_Entries supplied:_

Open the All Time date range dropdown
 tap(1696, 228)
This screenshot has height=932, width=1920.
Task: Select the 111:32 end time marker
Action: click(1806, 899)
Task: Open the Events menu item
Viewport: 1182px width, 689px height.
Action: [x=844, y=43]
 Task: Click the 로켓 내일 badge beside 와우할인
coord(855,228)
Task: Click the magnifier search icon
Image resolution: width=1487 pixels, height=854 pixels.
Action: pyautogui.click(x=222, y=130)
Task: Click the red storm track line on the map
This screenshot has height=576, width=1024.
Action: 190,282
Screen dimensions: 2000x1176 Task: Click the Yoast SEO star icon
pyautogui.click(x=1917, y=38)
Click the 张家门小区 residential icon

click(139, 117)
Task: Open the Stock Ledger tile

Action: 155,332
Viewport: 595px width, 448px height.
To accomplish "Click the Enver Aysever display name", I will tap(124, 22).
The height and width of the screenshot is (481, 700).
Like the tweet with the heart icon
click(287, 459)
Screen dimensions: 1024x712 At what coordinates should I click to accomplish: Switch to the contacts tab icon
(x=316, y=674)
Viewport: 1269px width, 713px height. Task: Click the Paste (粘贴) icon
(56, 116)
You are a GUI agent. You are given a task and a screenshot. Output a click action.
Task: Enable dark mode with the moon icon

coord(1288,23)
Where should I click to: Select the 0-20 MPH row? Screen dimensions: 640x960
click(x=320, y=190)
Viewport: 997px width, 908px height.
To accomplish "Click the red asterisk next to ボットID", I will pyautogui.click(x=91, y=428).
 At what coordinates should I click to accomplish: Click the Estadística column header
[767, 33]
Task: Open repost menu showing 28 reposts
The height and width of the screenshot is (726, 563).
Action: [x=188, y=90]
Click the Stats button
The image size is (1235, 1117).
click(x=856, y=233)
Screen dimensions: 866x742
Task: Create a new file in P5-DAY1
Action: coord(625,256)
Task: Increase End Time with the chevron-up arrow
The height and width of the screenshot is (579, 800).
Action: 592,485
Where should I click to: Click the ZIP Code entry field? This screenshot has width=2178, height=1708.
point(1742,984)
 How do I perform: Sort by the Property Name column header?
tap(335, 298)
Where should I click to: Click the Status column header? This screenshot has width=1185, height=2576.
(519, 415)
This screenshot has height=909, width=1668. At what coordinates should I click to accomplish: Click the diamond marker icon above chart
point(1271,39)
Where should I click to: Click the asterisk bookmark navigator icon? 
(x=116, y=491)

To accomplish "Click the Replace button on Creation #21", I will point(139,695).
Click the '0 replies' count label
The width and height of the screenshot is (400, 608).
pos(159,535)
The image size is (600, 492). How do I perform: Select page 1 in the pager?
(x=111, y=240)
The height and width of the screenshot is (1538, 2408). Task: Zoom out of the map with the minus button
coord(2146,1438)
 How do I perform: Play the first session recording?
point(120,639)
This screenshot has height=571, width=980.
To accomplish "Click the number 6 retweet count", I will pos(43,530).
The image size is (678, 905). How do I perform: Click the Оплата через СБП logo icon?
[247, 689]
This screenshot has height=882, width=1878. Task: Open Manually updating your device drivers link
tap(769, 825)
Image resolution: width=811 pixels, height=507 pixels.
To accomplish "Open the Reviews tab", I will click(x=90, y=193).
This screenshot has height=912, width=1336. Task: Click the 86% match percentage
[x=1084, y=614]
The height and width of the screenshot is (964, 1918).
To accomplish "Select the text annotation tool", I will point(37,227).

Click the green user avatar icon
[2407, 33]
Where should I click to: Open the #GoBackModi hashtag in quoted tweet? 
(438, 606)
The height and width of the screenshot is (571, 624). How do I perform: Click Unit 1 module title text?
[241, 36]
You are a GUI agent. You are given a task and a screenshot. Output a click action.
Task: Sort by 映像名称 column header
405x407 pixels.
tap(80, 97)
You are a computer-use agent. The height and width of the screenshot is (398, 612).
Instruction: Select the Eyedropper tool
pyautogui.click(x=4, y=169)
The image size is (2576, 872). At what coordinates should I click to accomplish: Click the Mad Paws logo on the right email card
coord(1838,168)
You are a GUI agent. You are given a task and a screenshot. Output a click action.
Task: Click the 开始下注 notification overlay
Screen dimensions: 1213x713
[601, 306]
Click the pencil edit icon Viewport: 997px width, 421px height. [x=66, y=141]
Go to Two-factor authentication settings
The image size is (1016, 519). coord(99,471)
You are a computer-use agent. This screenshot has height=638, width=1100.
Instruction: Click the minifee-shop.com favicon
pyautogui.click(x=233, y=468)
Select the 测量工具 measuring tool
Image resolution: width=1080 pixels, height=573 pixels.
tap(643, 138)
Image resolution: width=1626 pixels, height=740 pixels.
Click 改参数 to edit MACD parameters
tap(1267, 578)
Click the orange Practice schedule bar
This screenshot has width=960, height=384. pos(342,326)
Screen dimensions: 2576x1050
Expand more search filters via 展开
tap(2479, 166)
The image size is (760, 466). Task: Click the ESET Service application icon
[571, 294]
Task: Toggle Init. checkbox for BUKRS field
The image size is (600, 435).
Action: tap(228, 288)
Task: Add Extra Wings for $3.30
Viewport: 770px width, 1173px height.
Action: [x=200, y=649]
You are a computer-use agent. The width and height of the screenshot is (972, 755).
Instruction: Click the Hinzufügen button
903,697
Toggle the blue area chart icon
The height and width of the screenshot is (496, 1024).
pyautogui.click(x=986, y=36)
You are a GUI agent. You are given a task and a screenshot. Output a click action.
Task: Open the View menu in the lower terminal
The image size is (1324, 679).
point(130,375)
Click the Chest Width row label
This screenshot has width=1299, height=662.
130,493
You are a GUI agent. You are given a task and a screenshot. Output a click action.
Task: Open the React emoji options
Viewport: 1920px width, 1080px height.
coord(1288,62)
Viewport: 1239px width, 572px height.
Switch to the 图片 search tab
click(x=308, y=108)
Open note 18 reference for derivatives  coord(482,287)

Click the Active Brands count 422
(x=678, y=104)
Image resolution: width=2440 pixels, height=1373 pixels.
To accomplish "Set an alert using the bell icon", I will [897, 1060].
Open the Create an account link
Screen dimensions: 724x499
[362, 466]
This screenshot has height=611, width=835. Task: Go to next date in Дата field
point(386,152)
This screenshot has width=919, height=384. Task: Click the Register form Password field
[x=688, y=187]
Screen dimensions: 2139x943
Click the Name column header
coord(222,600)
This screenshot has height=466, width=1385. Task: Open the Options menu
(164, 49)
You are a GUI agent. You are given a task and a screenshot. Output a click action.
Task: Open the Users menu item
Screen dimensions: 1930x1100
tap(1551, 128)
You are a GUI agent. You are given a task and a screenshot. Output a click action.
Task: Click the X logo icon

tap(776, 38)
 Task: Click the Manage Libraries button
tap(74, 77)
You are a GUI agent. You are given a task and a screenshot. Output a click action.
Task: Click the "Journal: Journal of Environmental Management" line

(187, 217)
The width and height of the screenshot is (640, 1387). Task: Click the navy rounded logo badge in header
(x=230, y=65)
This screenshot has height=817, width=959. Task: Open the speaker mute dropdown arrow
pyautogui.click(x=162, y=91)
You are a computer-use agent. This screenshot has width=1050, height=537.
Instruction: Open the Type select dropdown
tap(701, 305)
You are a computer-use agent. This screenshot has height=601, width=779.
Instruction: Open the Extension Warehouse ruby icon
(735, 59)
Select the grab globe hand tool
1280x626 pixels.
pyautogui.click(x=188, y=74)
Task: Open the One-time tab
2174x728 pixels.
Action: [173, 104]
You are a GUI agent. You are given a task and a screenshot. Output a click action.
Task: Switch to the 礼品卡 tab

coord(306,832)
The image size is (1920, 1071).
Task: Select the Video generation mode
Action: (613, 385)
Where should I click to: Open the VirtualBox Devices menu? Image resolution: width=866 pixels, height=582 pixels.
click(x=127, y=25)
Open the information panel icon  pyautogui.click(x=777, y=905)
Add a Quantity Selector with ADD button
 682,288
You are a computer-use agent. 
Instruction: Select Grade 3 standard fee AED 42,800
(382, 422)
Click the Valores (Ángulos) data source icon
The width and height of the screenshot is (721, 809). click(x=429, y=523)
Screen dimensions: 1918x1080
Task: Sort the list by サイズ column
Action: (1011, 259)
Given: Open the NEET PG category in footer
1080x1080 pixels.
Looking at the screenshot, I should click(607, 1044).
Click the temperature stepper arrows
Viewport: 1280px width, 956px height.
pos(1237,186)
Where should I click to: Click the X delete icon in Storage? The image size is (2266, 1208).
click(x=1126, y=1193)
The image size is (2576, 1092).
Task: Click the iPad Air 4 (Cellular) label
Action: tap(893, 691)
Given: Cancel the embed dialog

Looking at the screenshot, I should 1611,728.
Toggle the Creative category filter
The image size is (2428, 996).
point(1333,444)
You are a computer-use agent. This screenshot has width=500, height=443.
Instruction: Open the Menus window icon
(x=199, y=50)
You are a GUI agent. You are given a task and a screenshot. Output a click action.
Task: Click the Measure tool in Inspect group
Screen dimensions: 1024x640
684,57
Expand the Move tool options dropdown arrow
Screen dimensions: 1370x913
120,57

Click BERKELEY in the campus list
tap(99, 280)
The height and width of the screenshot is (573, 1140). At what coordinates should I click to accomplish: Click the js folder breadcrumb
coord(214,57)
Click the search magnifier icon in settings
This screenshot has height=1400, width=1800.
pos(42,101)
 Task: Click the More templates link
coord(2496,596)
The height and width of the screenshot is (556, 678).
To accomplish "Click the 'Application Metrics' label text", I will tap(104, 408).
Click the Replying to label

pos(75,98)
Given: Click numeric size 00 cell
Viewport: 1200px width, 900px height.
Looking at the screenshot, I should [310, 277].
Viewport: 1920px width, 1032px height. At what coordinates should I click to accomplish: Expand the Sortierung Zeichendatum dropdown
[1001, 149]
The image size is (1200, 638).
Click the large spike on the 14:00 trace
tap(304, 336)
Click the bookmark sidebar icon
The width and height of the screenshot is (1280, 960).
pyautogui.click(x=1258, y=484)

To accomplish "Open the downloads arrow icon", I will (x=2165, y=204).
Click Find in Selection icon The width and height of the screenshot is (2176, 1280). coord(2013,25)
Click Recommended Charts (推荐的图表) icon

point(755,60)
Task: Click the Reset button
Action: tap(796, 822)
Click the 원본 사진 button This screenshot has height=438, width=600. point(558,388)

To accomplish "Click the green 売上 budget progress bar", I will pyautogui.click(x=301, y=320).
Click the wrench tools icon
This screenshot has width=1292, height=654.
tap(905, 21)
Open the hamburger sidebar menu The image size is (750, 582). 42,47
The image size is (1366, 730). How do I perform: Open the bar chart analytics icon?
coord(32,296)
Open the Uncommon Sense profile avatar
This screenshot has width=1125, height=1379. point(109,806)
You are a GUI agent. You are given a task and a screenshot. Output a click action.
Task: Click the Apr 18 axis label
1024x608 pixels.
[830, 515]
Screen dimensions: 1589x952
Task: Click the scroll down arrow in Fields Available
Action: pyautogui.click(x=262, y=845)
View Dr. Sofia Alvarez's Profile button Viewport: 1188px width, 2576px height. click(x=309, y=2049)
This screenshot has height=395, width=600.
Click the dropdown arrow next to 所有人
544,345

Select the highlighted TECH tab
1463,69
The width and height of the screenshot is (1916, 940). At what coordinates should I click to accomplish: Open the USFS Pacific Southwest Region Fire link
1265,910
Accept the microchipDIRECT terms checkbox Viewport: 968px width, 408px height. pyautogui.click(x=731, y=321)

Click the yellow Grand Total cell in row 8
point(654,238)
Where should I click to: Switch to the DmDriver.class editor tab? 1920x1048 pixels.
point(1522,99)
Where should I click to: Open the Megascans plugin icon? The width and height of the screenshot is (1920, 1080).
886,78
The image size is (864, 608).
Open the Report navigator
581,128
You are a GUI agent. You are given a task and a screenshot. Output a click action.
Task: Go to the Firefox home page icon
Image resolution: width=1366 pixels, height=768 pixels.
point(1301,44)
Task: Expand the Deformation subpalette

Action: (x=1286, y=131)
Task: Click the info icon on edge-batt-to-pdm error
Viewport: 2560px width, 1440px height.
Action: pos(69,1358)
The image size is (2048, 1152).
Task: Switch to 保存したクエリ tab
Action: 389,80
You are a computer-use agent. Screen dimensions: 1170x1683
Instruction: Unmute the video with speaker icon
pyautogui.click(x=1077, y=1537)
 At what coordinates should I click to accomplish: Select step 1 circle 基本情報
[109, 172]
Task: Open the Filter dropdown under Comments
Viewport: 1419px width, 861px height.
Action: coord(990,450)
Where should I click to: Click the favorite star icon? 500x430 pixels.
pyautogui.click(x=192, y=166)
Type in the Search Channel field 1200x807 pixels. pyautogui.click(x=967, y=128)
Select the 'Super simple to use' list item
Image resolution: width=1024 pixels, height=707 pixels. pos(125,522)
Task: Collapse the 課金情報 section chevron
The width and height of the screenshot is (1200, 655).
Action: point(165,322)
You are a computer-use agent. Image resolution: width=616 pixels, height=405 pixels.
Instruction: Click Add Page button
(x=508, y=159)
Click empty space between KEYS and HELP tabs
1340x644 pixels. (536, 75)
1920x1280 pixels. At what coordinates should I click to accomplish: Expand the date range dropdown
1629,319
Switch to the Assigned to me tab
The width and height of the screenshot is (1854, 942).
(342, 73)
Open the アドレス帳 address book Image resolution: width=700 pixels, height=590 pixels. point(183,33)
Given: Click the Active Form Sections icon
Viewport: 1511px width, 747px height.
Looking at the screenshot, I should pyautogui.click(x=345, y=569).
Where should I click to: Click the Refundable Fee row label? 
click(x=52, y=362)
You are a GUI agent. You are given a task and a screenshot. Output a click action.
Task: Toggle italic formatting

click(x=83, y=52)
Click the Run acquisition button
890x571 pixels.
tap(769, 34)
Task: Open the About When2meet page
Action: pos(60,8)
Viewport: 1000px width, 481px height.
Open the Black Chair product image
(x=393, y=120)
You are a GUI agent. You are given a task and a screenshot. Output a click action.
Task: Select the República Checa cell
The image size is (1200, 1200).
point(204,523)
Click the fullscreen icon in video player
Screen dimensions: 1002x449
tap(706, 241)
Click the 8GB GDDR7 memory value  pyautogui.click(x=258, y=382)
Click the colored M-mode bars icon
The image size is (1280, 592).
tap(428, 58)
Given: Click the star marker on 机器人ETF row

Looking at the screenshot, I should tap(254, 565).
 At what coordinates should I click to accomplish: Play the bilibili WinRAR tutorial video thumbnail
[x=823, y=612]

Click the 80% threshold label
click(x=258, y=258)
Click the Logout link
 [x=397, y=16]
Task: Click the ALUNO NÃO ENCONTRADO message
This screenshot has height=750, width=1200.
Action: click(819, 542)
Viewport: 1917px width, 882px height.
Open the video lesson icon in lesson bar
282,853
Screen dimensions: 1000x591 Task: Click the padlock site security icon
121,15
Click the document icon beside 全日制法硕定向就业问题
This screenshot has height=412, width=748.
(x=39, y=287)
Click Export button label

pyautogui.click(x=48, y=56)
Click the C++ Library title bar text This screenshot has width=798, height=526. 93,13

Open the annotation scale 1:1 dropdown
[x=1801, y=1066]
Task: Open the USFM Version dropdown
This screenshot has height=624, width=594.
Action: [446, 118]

_Description of the task:_
Begin at the line that contains "Screen dimensions: 2576x1050" and stop after the line that contains "Action: tap(228, 288)". Write out every line of that stretch of data again, shifting each coordinate in the answers up by 57.

_Task response:_
Screen dimensions: 2576x1050
Expand more search filters via 展开
tap(2536, 223)
The image size is (760, 466). Task: Click the ESET Service application icon
[628, 351]
Task: Toggle Init. checkbox for BUKRS field
The image size is (600, 435).
Action: tap(285, 345)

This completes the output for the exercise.